Banks’ foreign currency deposit units (FCDUs) posted an all-time high of $47.85 billion in US dollar stock as of end-December 2022, up by 3.8 percent from 2021’s $46.09 billion, based on Bangko Sentral ng Pilipinas (BSP) data.
FCDUs’ reserves or deposit liabilities on a quarterly basis was 4.5 percent higher from end-September 2022’s $45.77 billion.
Residents owned 97.2 percent of these deposit liabilities or $46.5 billion. “Essentially constituting an additional buffer to the country’s gross international reserves (GIR),” said the BSP.
Including banks’ FCDUs, the Philippines’ total GIR stood at $144 billion as of end-2022. The BSP’s official reserves or GIR was reported at $96.15 billion in end-December.
As of end-February this year, the GIR amounts to $98.22 billion. The FCDUs’ latest deposit liabilities data is only up to end-2022.
While the BSP’s first line of defense is the GIR, it has a another source of US dollar flows from FCDUs.
As of end-2022, FCDU loans rose slightly by 0.4 percent to $15.8 billion from $15.7 billion in 2021 as disbursements exceeded principal repayments.
Gross disbursements in the fourth quarter of 2022 totalled $14.2 billion, down 3.3 percent from the previous quarter. Loan repayments also fell by 3.9 percent to $14.1 billion, resulting in an overall net disbursement.
The BSP noted that FCDU loans managed to post a slight increase due to non-residents’ transactions despite the net tightening of overall credit standards of lender banks as a result of uncertainty in the economic outlook. It added that residents’ transactions also declined due to the “uncertain global environment, rising borrowing cost and FX (foreign exchange) volatility.”

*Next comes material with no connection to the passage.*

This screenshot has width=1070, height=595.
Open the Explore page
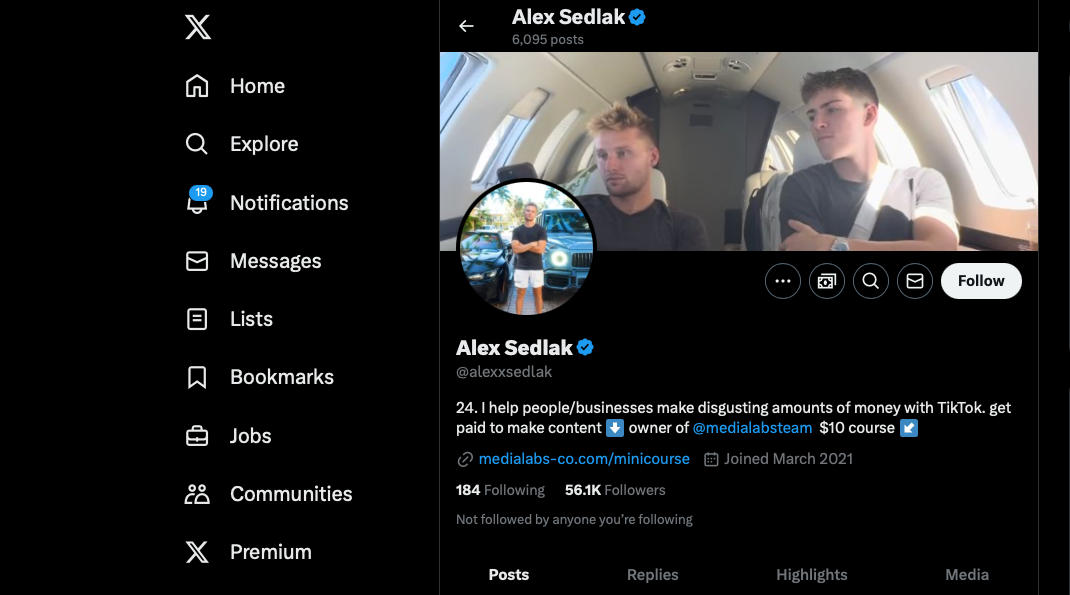(x=263, y=144)
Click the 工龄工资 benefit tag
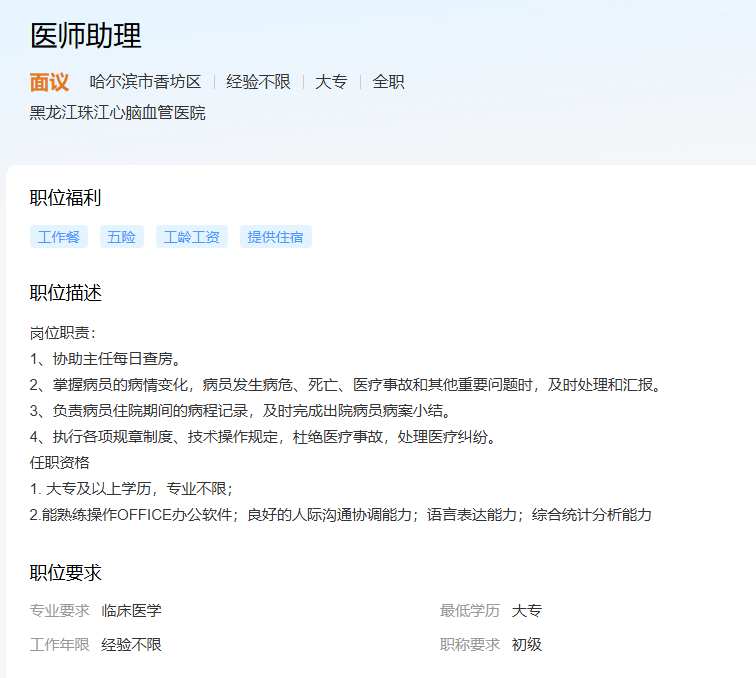Screen dimensions: 756x678 tap(192, 237)
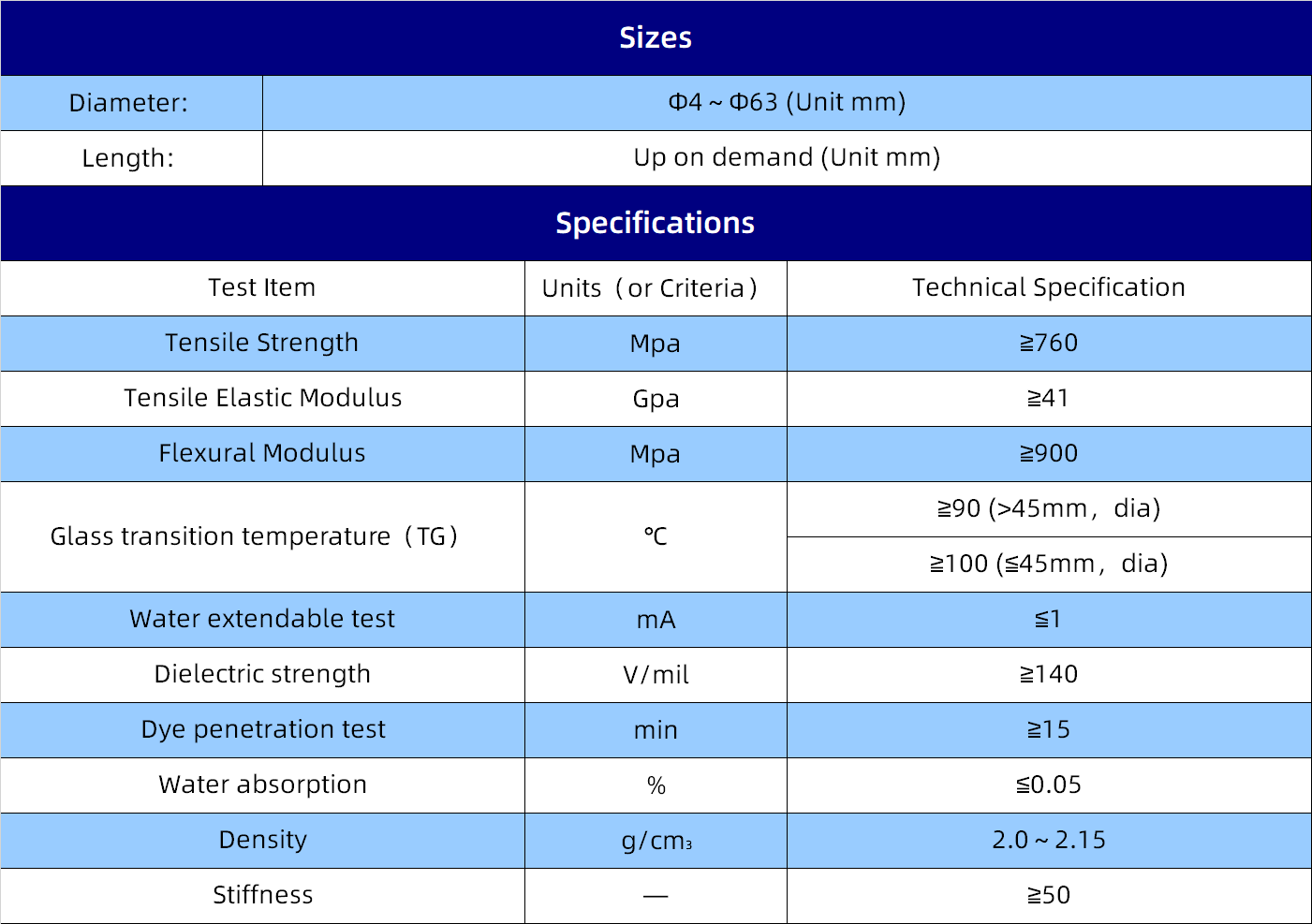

About 62.1 percent or $9.8 billion of FCDU loans were borrowed by residents with businesses in power generation companies, merchandise and service exporters, and management/holding and stock brokerage firms.
FCDUs are local units of banks that are permitted to engage in foreign currency transactions including foreign currency deposits. There are 76 banks with FCDU authority, of which 43 are universal and commercial banks. The rest are thrift banks and rural and cooperative banks.
Banks with both Expanded FCDU or EFCDU and FCDU authority are allowed to engage in foreign currency-foreign currency swap, and in foreign exchange trading. They can also – with prior BSP approval -- engage in financial futures and options trading.